Estate planning for retirement plan assets and naming a trust as a beneficiary
By Steve Shane, Offit Kurman, Attorneys At Law
Trusts are great estate planning vehicles that allow individuals to protect and preserve wealth and to pass assets down to the next generation, often without subjecting assets to estate taxes.
Individual retirement accounts (IRAs) and other retirement plan accounts are also useful vehicles often used to grow assets free from current income tax and to transfer those assets to the next generation. IRAs were introduced in the 1970s, and since that time have become an increasingly popular structure for accumulating wealth. These tax-advantaged accounts now collectively hold over USD 11 trillion in assets, which is more than a third of all retirement assets in the US.
As the significance of IRAs has grown, it has become more common to name trusts as IRA beneficiaries, thus combining the tax-advantaged growth of an IRA with all of the advantages that trusts have to offer.
An IRA is a retirement vehicle generally set up as an investment account. Each year, you can contribute income that you earn, subject to certain limits. For traditional IRAs, this contribution may be deductible from your income, and then later withdrawals are subject to income taxation. For Roth IRAs, the contribution is not tax deductible, and later withdrawals are tax-free. If you withdraw assets from either type of IRA before age 59 ½, you generally will incur an early-withdrawal penalty of 10%.
Under current law, when you reach age 72, you must start taking required minimum distributions (RMD) each year from a traditional IRA. The RMDs are based on your age and a life expectancy factor listed in tables published by the IRS. Roth IRAs are not subject to RMDs during your lifetime.

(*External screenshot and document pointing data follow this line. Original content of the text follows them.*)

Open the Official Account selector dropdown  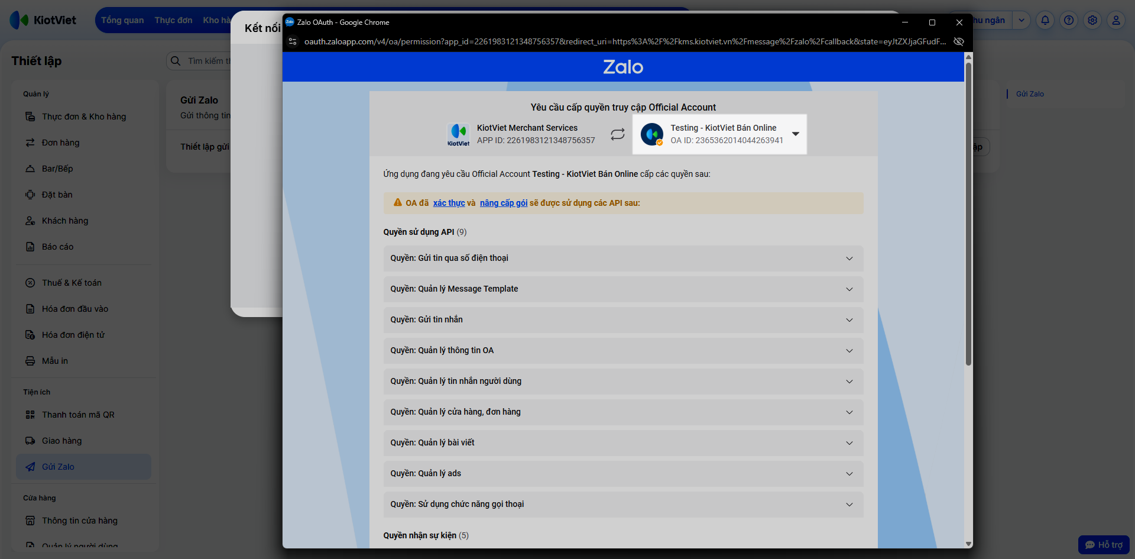pyautogui.click(x=719, y=134)
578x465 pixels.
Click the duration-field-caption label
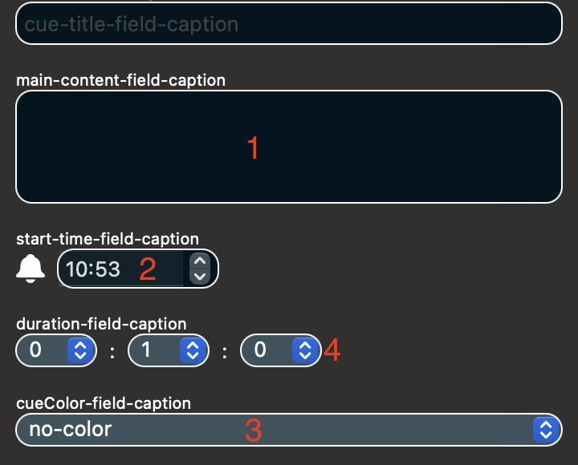click(101, 324)
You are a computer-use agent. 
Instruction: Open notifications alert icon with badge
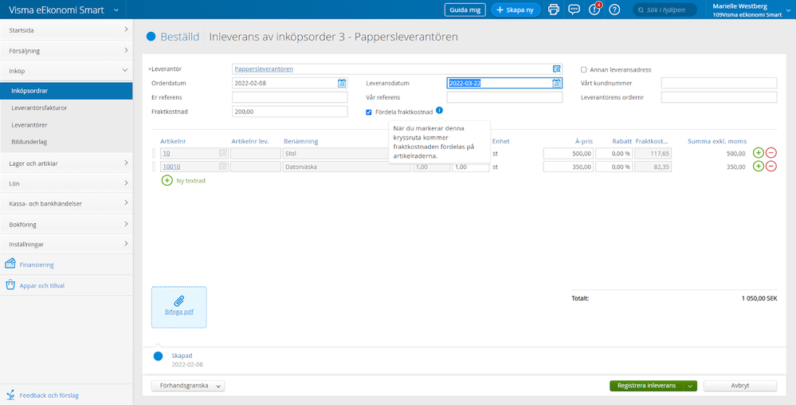(594, 10)
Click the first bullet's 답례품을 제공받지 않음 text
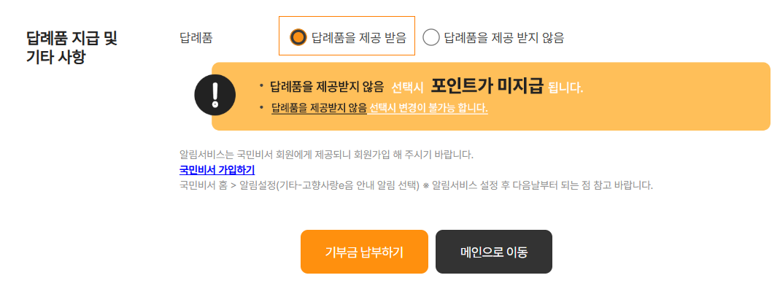This screenshot has height=286, width=780. pyautogui.click(x=327, y=88)
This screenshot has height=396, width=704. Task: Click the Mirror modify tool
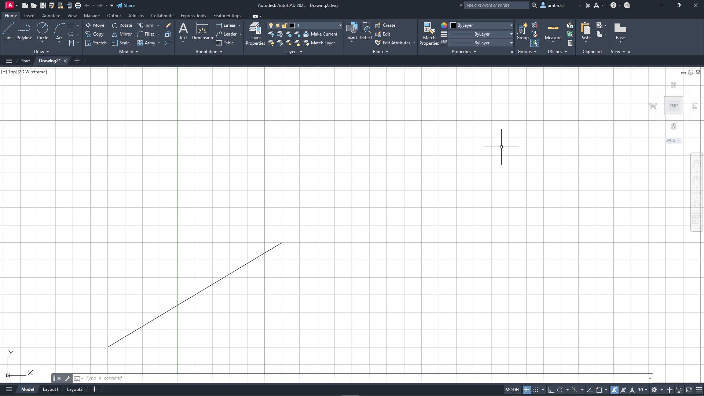point(122,34)
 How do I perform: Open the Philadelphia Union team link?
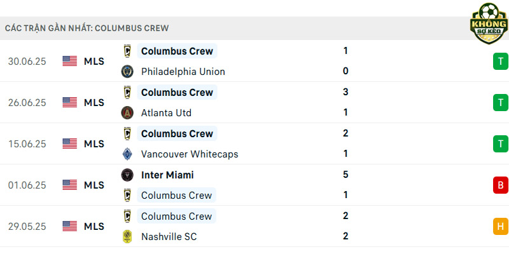click(x=183, y=72)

The IRA, with its remaining assets, passes to whomever you have named in the IRA beneficiary designation. The most common designations are to individuals – for example, all to a spouse or in equal shares to children. However, a trust also can be named as an IRA beneficiary, and in many instances, a trust is a better option than naming an individual.
Reasons to name a trust
When a trust is named as the beneficiary of an IRA, the trust inherits the IRA when the IRA owner dies. The IRA then is maintained as a separate account that is an asset of the trust.
So, what are some possible reasons to consider naming a trust as an IRA beneficiary instead of an individual?
One of the most common reasons is that the intended beneficiary is a minor who is legally unable to own the IRA, and it would be better to have the account controlled by a trustee, than a guardian who may have to be appointed by a court.
Or the IRA owner wants to support an individual with special needs who will lose access to government benefits if he or she gains access to those assets upon reaching the age of majority.
Another common reason to provide IRAs benefits through a trust is that an IRA owner may wish for RMDs to benefit their second spouse during the spouse’s lifetime, and then have the remainder of the IRA pass to their children from a prior marriage. If the IRA owner leaves the IRA outright to their spouse, they can be certain that their spouse will benefit, but they cannot guarantee that their children will receive the balance. If the IRA owner instead leaves the IRA to a properly structured trust, their goal of having the property benefit both sets of beneficiaries can be carried out.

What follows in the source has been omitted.